When: Wednesday, Mar. 30, 2022, at 11:00a.m. Central Time

Where: Fb Stream

Who:

• Moderator, Gina Ramirez, Board President of SETF, NRDC Action Fund Senior Advisor

• Sen. Celina Villanueva, from Illinois’ 11th district

• Alfredo Romo, Executive Director of Neighbors For Environmental Justice

• Cheryl Johnson, Executive Director of People for Community Recovery

• Kim Wasserman, Executive Director of Little Village Environmental Justice Organization

• Leah Hartung, Steering Committee of Clean Power Lake County

Background:

The Illinois Environmental Justice Act: • Creates the first definition of environmental justice in the Illinois Environmental Protection Act.

• Requires translation services automatically be provided at public hearings in areas of linguistic isolation.

• Requires that large air pollution facilities go through a local siting process that is similar to the process used for landfills and other large polluting waste facilities, increasing the ability for communities to weigh in on large air permits.

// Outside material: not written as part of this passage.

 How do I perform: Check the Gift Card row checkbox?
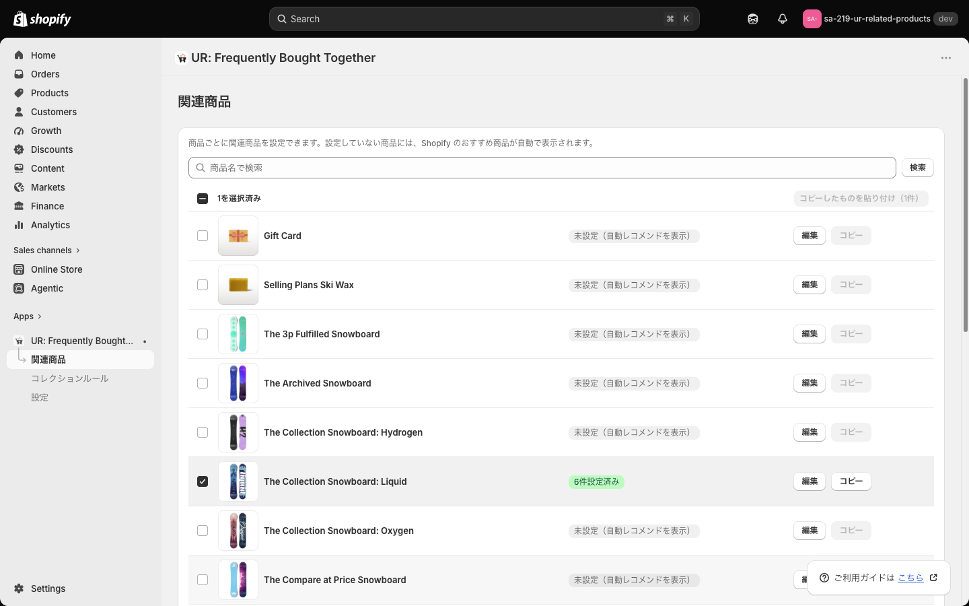click(x=203, y=236)
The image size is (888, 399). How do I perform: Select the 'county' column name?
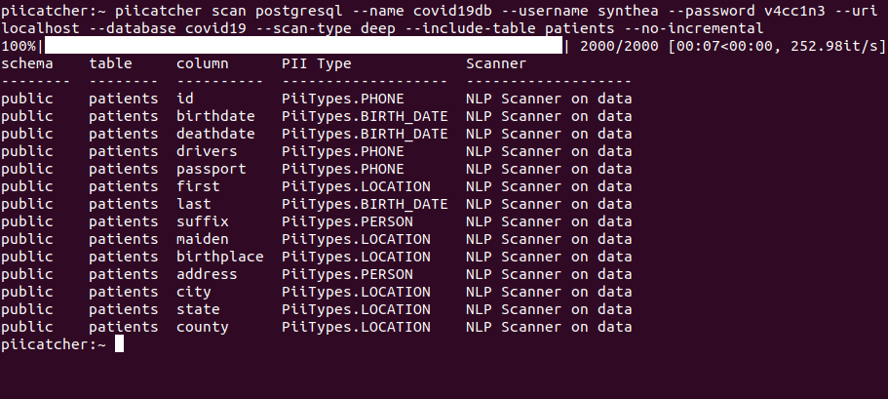[x=203, y=327]

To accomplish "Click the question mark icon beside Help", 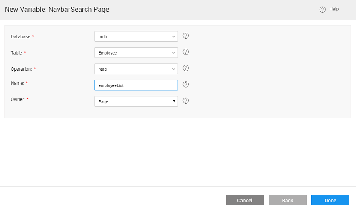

• Requires applicants for large air pollution facilities to hold public hearings in environmental justice communities and conduct a cumulative impact review of air pollution.

• Gives community members standing to challenge more permitting decisions by the IEPA.

• Creates a project bank in environmental justice communities for those that have violated pollution laws to ensure that projects are guided by the community.

• Codifies a process for protected classes to file a grievance for civil rights violations regarding environmental pollution.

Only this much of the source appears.